▶ [RECORDED DATA]:
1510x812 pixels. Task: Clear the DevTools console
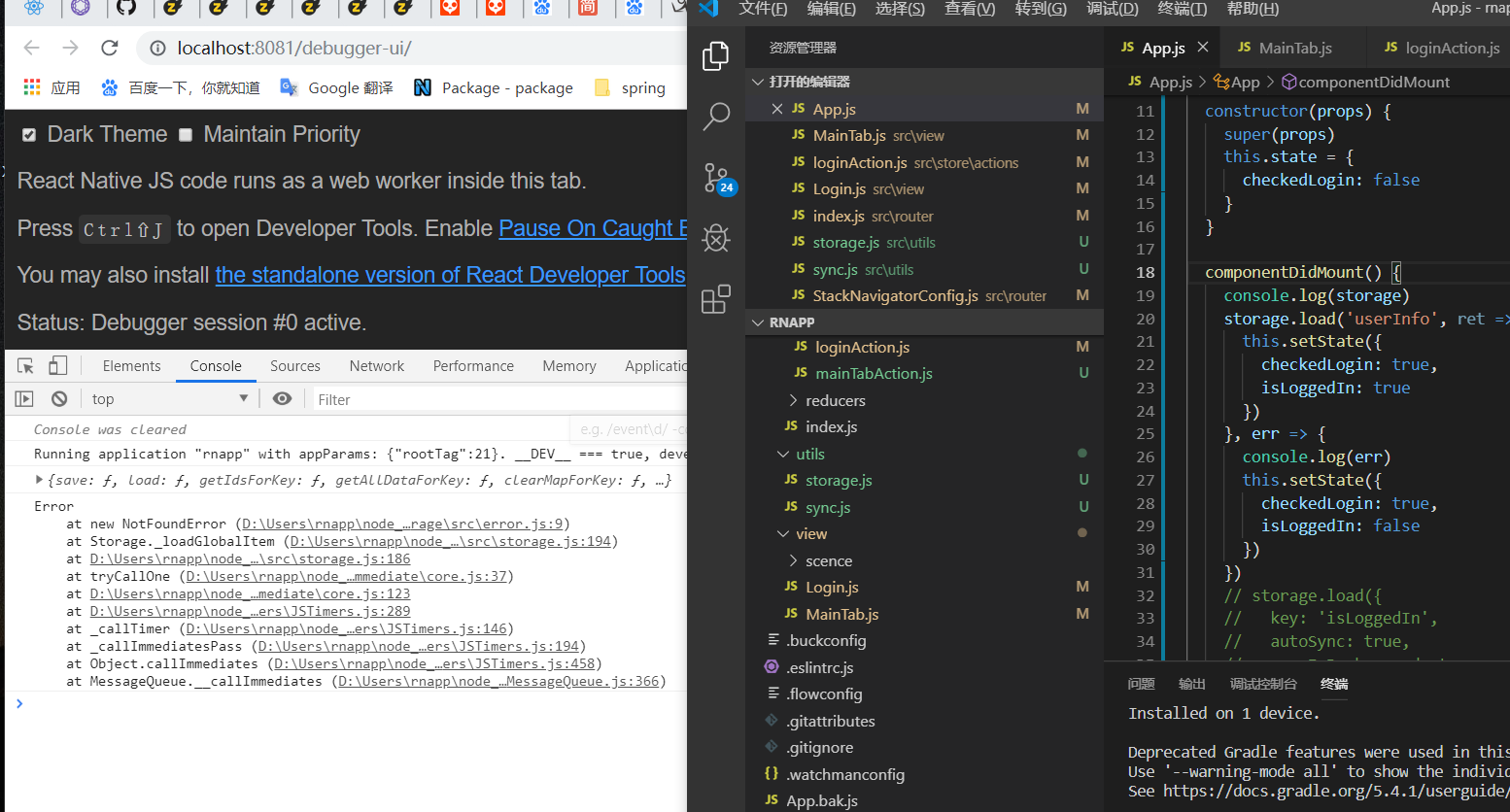[x=58, y=398]
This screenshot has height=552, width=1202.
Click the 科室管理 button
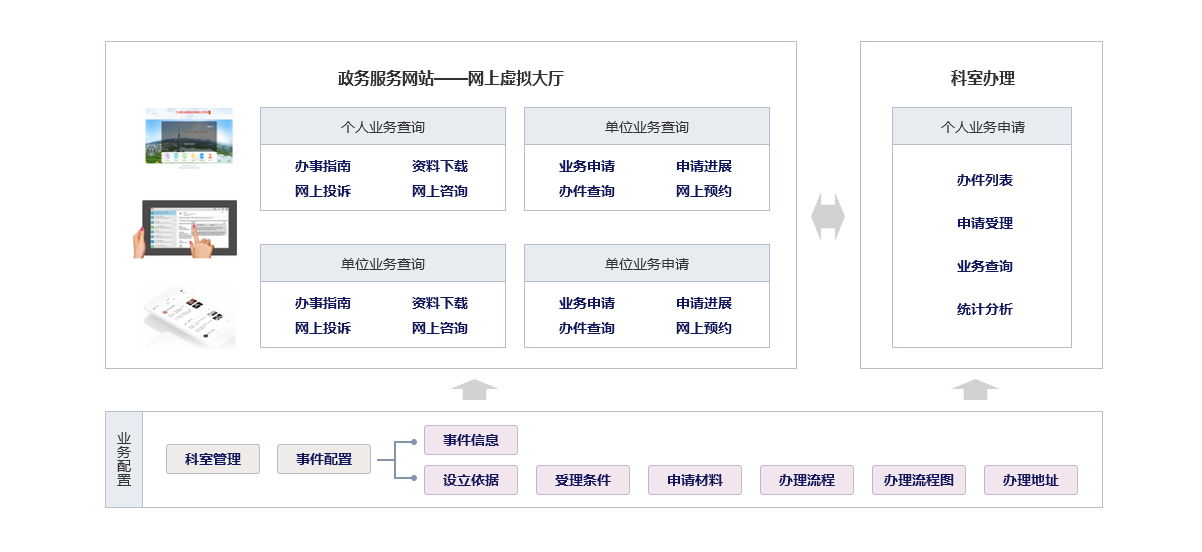(213, 459)
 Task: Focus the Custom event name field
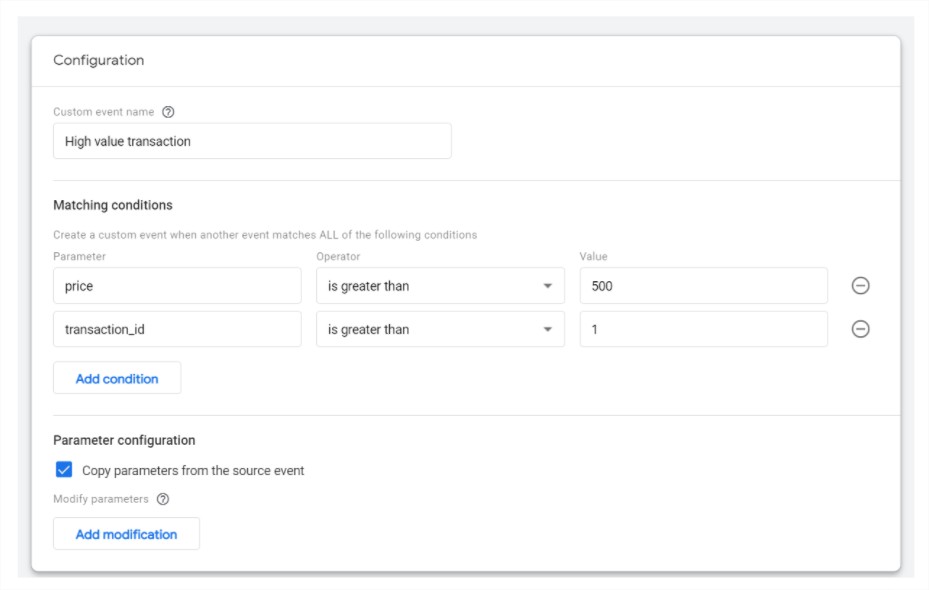(252, 141)
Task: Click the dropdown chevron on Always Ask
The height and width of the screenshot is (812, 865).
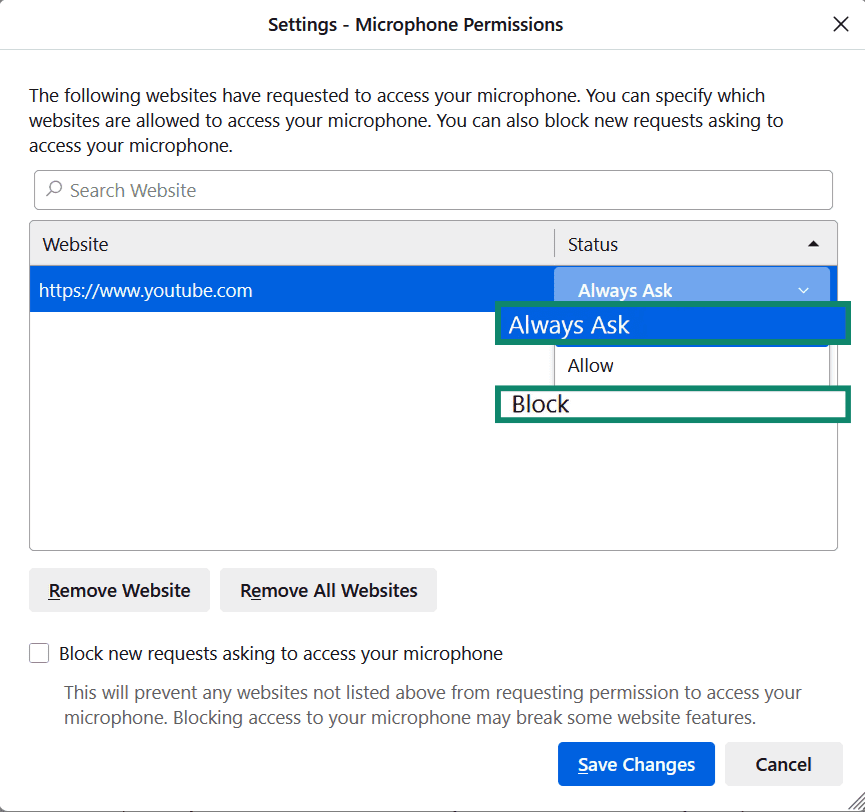Action: (803, 290)
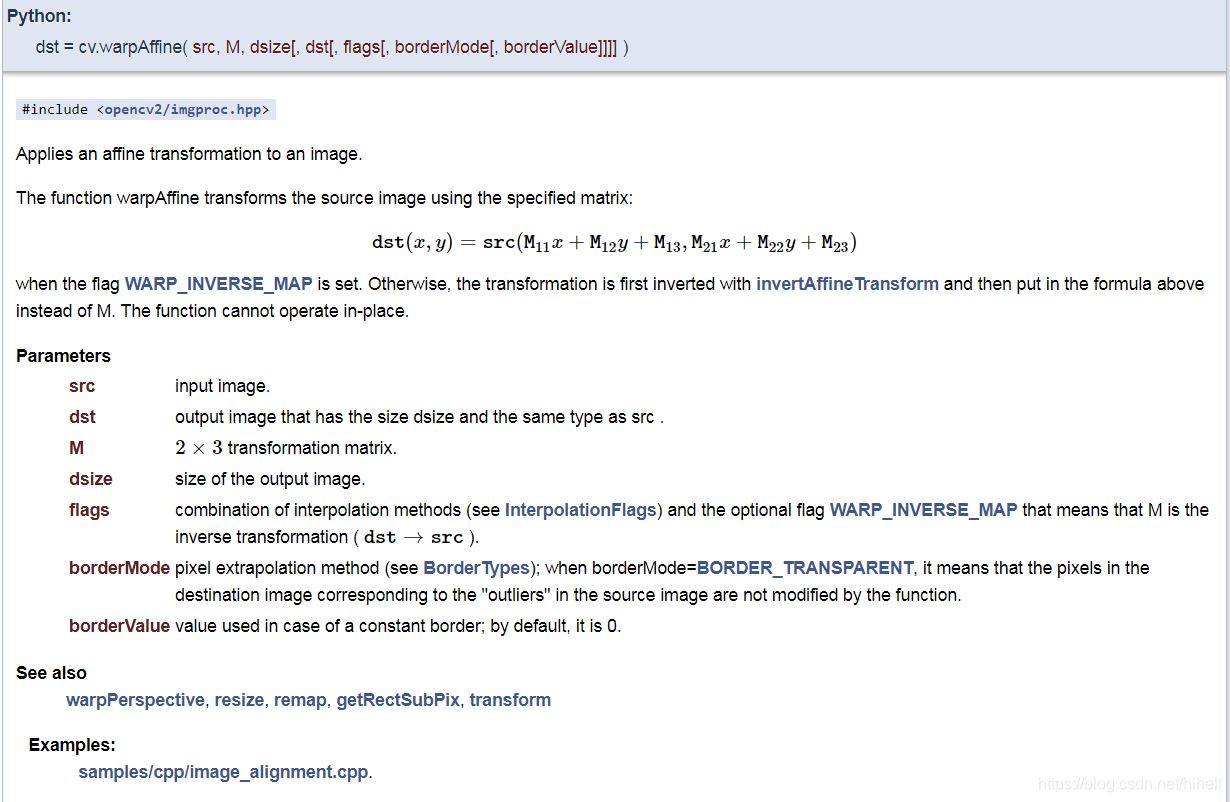Open the opencv2/imgproc.hpp include link
Viewport: 1230px width, 802px height.
tap(183, 110)
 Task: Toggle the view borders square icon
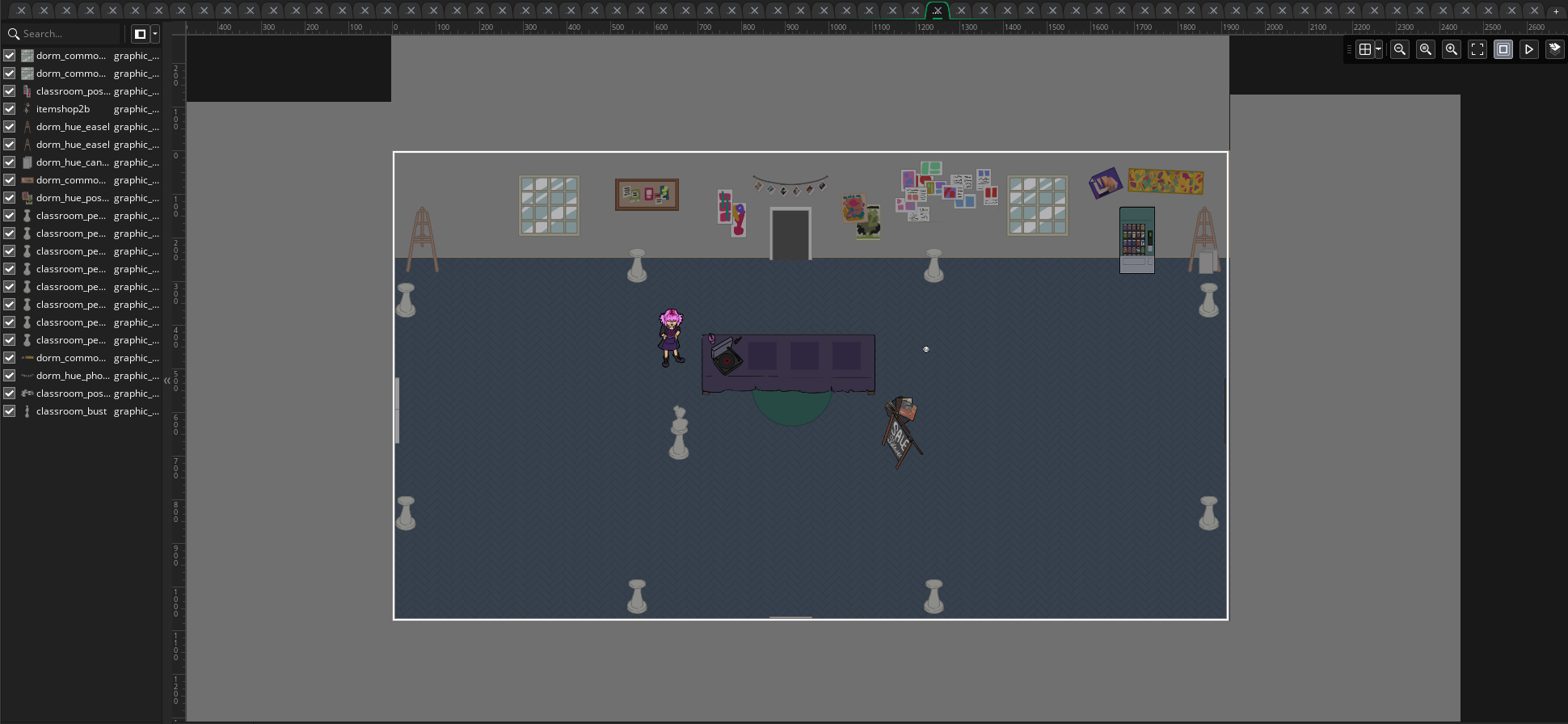click(x=1503, y=49)
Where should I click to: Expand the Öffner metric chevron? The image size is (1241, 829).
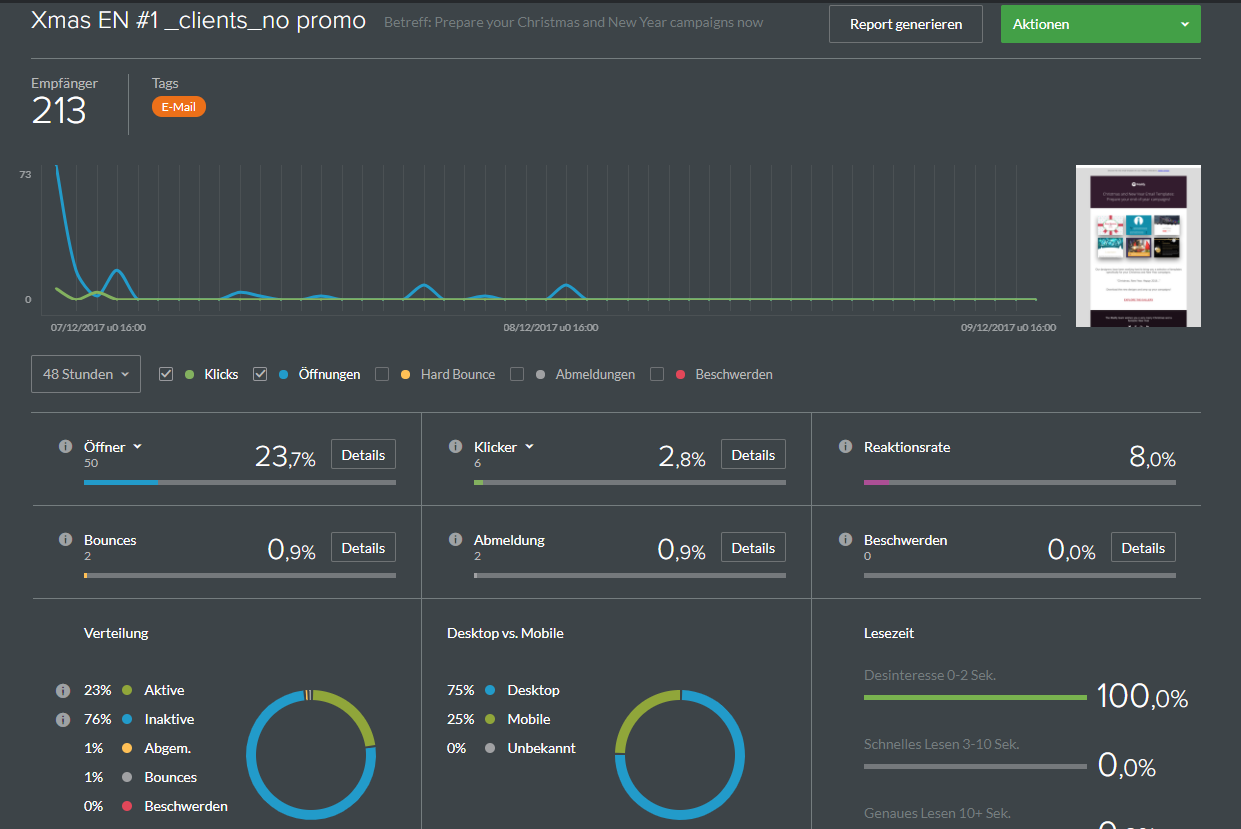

▶ [HOW TO COMPLETE THIS TASK]:
Retype the listing above exactly as it appears, omitting the pictures.

▶ [ANSWER]:
1510x812 pixels. Task: Clear the DevTools console
[x=58, y=398]
This screenshot has height=552, width=1202.
Click the 科室管理 button
(213, 459)
 Task: Focus the Custom event name field
(252, 141)
Task: Click the dropdown chevron on Always Ask
The height and width of the screenshot is (812, 865).
Action: (803, 290)
Open the opencv2/imgproc.hpp include link
Viewport: 1230px width, 802px height.
tap(183, 110)
 Task: Toggle the view borders square icon
click(x=1503, y=49)
Where should I click to: Expand the Öffner metric chevron? The image size is (1241, 829).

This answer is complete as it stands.